Students at Penn hack for social change
Students and professionals develop apps and programs in hackathon
March 19, 2012, 4:04 am·
Many students might associate 54 straight hours without sleep with reading week or midterms. But from March 16 to March 18, about 60 “hackers” volunteered more than two sleepless nights to try to make the world a better place.
These Penn students, along with developers and representatives from tech companies and NGOs came together as part of Hack the Change, a three-day hackathon dedicated to solving social issues related to international development, atrocities prevention and humanitarian aid.
Developers, designers and mentors from NGOs and the engineering world worked in teams to design “hacks” including web programs and phone applications.
“What’s really great is that you’re bringing together two different communities,” said Penn Society for International Development president and Wharton junior Ryan Villanueva. “Usually the engineering and development communities don’t get a chance to interact, and that’s where a lot of value is. You get a much better product than if you were working independently.”
On March 16, several organizations including the city of Philadelphia and PennSID — which also organized the hackathon — presented issues they faced that they believed technology could help solve.
Afterwards, tech companies including Yahoo and Twilio — a company that helps other businesses design innovative telecommunication strategies — presented APIs, or systems that hackers could use to build their projects on.

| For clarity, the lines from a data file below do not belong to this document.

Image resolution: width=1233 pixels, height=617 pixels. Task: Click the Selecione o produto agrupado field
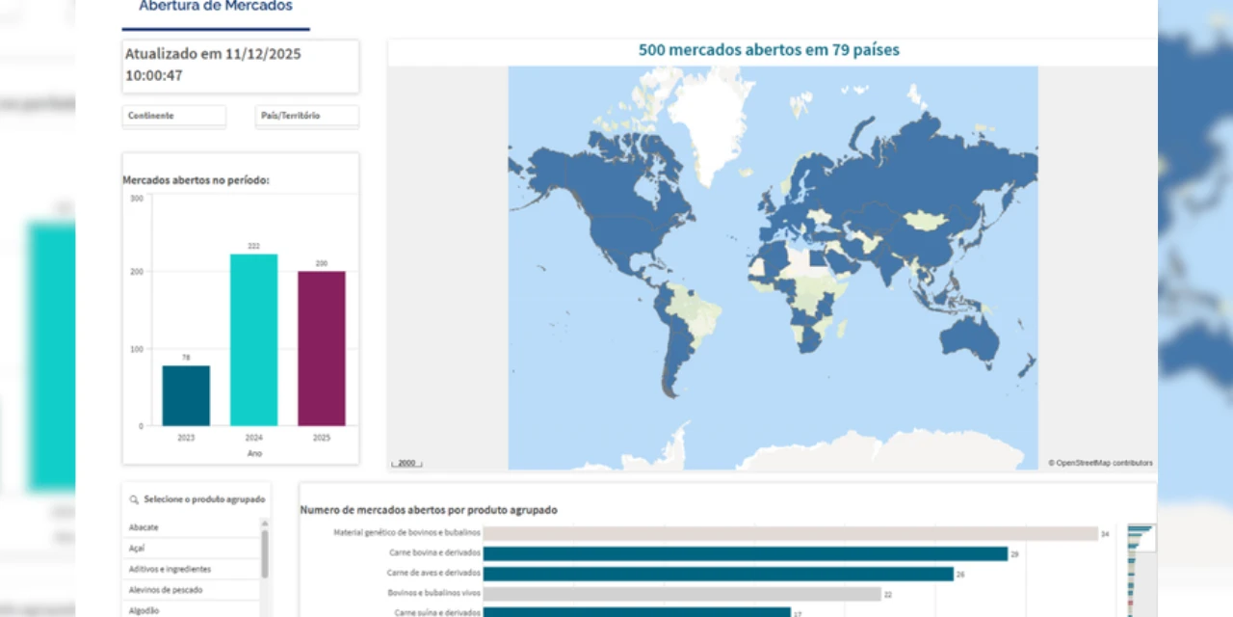[203, 499]
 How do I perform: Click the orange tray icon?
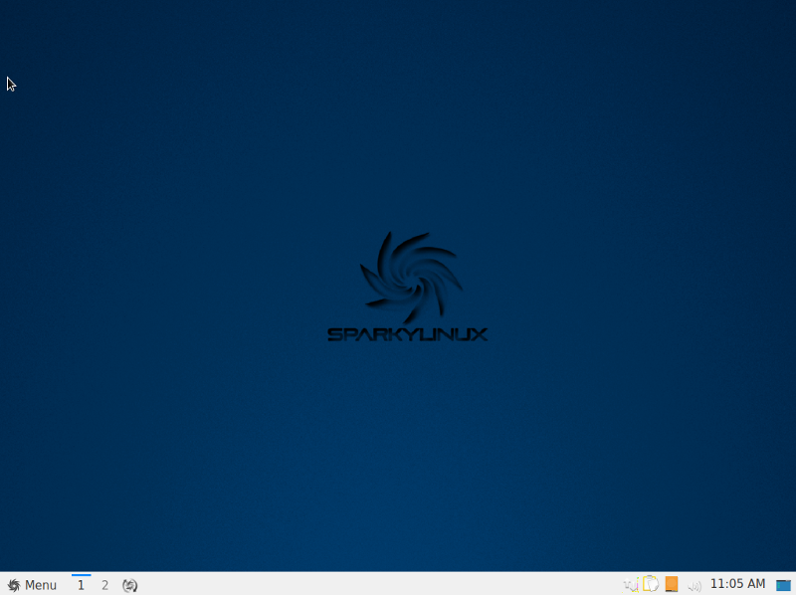coord(672,584)
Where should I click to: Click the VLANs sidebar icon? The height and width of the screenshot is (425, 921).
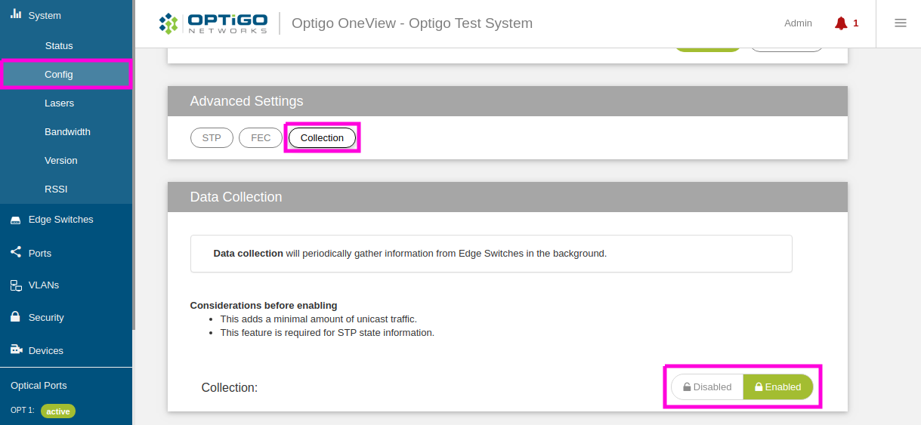[16, 285]
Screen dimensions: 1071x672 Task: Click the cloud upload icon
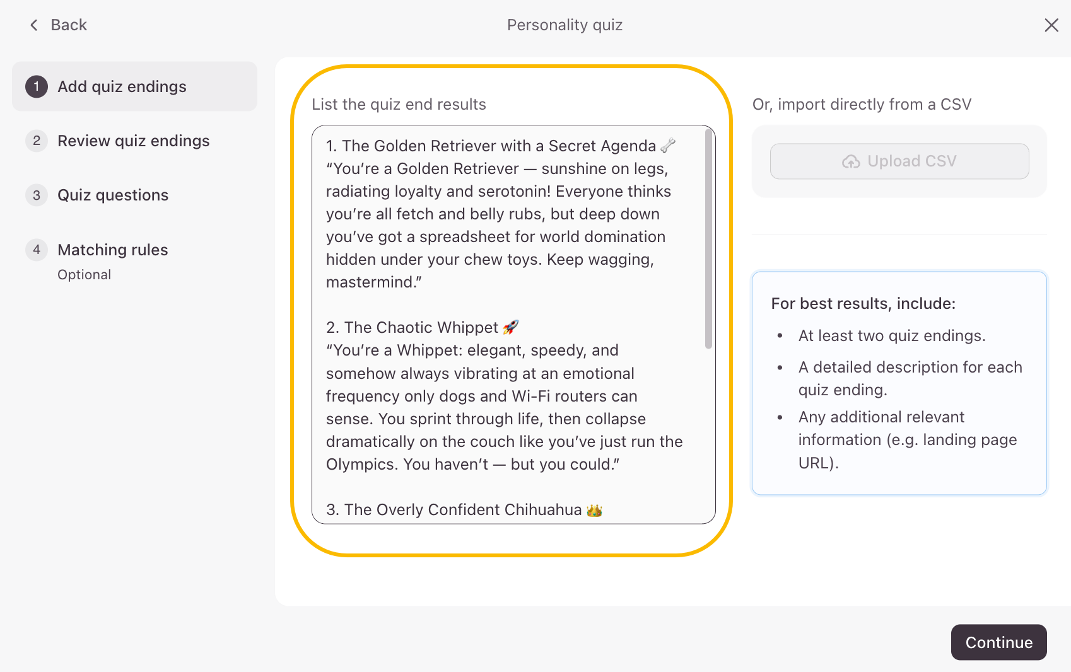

“Everyone gets to learn a little from everyone else, which is a really cool thing about hackathons,” said Joe Tricarico, a software developer for Azavea, a geospatial analysis software development firm, who worked with other developers and former PennSID president, Engineering and College senior Ben Brockman, to design the winning hack. The program, called Monitor Squared, allows organizations to track their election monitors who are working abroad.
Tricarico and Brockman’s team won $1000, while the runner up received $500 and the third place team won $250. Other hacks included several applications designed to connect prospective volunteers with opportunities in the community and a system for alerting nearby phones about crisis situations.
“The entire weekend I was doubting whether I could actually push out the application, especially considering I was working by myself,” said Engineering junior Sandy Sun, who designed a mobile app to encourage people to quit smoking. “It was an idea that I was really passionate about so even if no one was willing to come on board I decided to do it anyway. It was a wonderful experience. The technology I used this weekend I had never used before.”
Hack the Change co-organizers College and Engineering junior Pratham Mittal and Wharton junior Casey Rosengren had both competed in and won previous hackathons. They agreed the model would be a good way to serve PennSID’s mission, and decided to bring Hack the Change to Penn. Unlike other hackathons like PennApps, Hack the Change’s problem statements focused hackers’ potential ideas, Mittal said.
“This is our way of making the hacks more relevant and impactful,” he said. “They’re actually going to be used by the agencies presenting here.”
The mentors who came from tech organizations and NGOs volunteered their time, and most were pleased with the products created by students and developers.
“To finally see these students martial the incredible power they wield towards real change is really heartening,” said Twilio senior developer evangelist Rob Spectre. “As developers, we encounter mostly commercial problems.”
PennSID plans to continue the event next year, but will consider moving it to campus to attract more students. Overall, mentors, developers, students and organizers seemed pleased with the unique structure of the event.
“There are people dying in the world because they can’t afford a $2 shot,” said Engineering junior Jonathan Leung, whose project finished in third place. “As engineers, we can actually do something about that. Technology … probably can’t save the world, but [it] can help a little bit.”